Leavitt is known as being an explosive and dynamic playmaker who plays fast and physical. He also brings a lot of energy to the field, has a very high football IQ and is very good attacking the football and diagnosing plays.

“He is also extremely caring about his teammates,” Brown was quick to add. “They mean a lot to him. I know in our meeting room what those guys mean to him and I really appreciate that about him.”

Leavitt faced his former team last Friday night and helped lead the Aggies to a 40-24 victory over the Cougars. In that game, he intercepted his first pass of the season and notched seven tackles.

“It’s funny because I remember feeling like it was an extra-special game last year,” he said. “It was the first time I had been back to LaVell Edwards Stadium and I had something to prove, and I had a chip on my shoulder. This year, I kind of got that out of my system and I have grown up a lot. To me, it’s not just another game because it is an in-state game and it is a rival, so we wanted to get that win as much, if not more, than every other game on our schedule.”

When Leavitt is not busy with football and schoolwork, he enjoys hanging out with his wife, Josie, a former soccer player at Utah State, and their 9-month-old English mastiff, Lyla.

“I love it here,” Leavitt said. “I am so grateful that I ended up at Utah State and honestly, I never would have met my wife had I gone to Oregon and never would have ended up here. I believe God sets our paths out for a reason and I appreciate His path. His path might’ve been just a little different than mine, though.”

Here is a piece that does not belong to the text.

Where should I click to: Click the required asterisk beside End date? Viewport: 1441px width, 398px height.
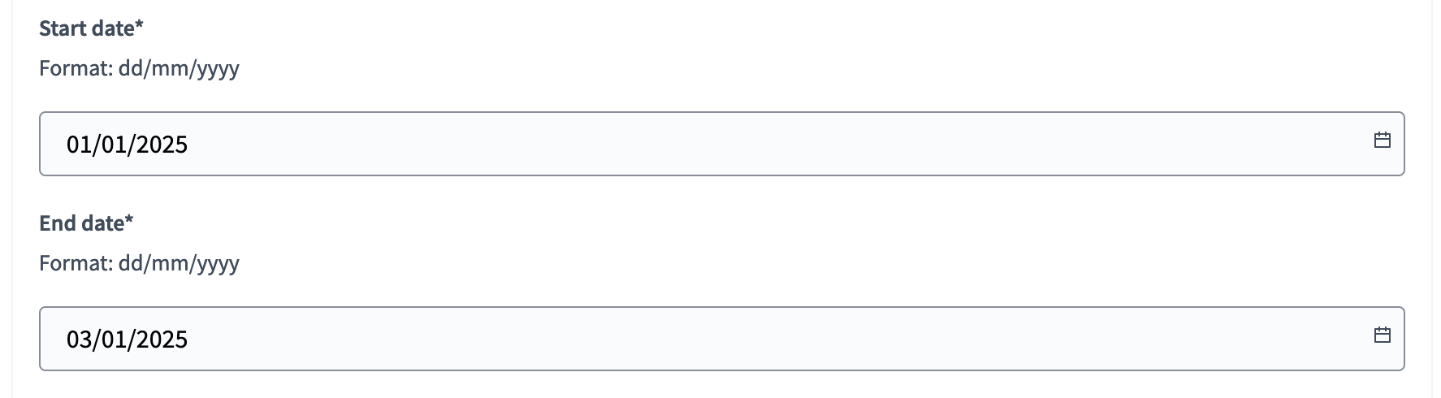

Leavitt, who is an Eagle Scout, is majoring in interdisciplinary studies and is on track to graduate this December.

What does the future hold in store for Leavitt? “I figure I’m going into the real world here in about three months, so I’ve been reading a lot on finance books,” he said. “It’s not the most fun thing, but it’s something I actually enjoy – learning about investing and things like that.”

He also wants a shot at playing at the next level.

“The NFL,” he said. “That’s the goal.”